*Stored records*.
____

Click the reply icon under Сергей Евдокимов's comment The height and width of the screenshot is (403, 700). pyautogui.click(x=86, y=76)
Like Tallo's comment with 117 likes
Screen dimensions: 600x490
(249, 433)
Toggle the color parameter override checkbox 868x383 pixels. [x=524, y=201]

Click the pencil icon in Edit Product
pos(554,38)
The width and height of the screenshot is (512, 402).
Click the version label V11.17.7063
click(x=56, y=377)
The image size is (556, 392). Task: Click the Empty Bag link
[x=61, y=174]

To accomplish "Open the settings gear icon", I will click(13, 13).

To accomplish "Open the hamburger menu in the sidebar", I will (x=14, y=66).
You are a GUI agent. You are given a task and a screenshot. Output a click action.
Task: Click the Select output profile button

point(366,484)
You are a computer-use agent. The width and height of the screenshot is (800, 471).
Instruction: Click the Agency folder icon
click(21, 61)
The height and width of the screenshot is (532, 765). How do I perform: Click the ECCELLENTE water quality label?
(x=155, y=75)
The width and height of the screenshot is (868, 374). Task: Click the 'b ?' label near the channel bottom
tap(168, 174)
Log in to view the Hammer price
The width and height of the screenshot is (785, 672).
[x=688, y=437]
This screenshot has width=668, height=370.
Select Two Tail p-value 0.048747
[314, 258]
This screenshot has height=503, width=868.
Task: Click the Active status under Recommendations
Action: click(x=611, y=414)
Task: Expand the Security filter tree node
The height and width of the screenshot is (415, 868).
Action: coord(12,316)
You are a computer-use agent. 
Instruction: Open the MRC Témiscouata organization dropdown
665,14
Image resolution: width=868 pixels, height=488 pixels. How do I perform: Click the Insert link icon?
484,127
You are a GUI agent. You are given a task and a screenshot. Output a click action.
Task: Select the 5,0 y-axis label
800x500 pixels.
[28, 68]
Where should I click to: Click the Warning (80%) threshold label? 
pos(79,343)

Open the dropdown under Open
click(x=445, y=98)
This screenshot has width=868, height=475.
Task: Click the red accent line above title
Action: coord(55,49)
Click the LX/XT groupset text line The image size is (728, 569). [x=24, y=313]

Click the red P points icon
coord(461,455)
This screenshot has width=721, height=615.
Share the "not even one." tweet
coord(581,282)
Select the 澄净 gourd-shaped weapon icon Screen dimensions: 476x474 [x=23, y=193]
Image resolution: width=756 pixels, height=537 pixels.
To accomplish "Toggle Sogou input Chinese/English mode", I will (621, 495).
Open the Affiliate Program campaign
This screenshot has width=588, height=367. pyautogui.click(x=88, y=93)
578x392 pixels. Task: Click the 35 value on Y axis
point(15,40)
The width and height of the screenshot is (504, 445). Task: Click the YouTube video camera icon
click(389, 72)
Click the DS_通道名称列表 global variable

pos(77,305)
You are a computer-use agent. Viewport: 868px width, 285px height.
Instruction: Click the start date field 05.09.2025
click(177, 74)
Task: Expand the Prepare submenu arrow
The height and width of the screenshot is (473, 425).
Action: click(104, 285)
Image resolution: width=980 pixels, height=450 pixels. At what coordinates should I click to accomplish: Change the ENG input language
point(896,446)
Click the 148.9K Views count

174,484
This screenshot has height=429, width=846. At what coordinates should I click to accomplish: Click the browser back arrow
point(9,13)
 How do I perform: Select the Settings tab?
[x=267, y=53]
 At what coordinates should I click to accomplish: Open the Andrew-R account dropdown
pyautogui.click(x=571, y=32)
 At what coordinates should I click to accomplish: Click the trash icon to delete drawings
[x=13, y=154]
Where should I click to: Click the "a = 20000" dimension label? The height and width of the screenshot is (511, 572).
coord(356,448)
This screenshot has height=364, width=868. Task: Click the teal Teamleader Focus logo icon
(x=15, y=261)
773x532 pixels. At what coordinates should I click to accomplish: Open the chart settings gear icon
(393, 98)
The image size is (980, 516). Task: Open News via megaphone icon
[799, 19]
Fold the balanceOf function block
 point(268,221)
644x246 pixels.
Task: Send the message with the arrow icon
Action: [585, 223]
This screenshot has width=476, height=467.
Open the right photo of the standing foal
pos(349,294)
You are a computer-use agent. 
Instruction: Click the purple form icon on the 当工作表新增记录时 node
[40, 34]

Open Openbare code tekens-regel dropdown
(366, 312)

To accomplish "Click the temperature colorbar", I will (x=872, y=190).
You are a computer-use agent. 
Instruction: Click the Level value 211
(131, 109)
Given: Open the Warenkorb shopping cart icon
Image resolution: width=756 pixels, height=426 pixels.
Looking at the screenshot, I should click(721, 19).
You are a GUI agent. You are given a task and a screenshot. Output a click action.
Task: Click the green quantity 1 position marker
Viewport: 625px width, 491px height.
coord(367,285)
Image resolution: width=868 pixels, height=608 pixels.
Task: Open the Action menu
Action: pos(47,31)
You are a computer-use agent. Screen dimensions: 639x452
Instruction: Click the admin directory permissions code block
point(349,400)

____

*Activity*. An exact, complete copy of the lines above from the one with "Image resolution: width=756 pixels, height=537" through the one with "Task: Expand the Prepare submenu arrow" is the whole answer.

*Answer*.
Image resolution: width=756 pixels, height=537 pixels.
To accomplish "Toggle Sogou input Chinese/English mode", I will (621, 495).
Open the Affiliate Program campaign
This screenshot has width=588, height=367. pyautogui.click(x=88, y=93)
578x392 pixels. Task: Click the 35 value on Y axis
point(15,40)
The width and height of the screenshot is (504, 445). Task: Click the YouTube video camera icon
click(389, 72)
Click the DS_通道名称列表 global variable

pos(77,305)
You are a computer-use agent. Viewport: 868px width, 285px height.
Instruction: Click the start date field 05.09.2025
click(177, 74)
Task: Expand the Prepare submenu arrow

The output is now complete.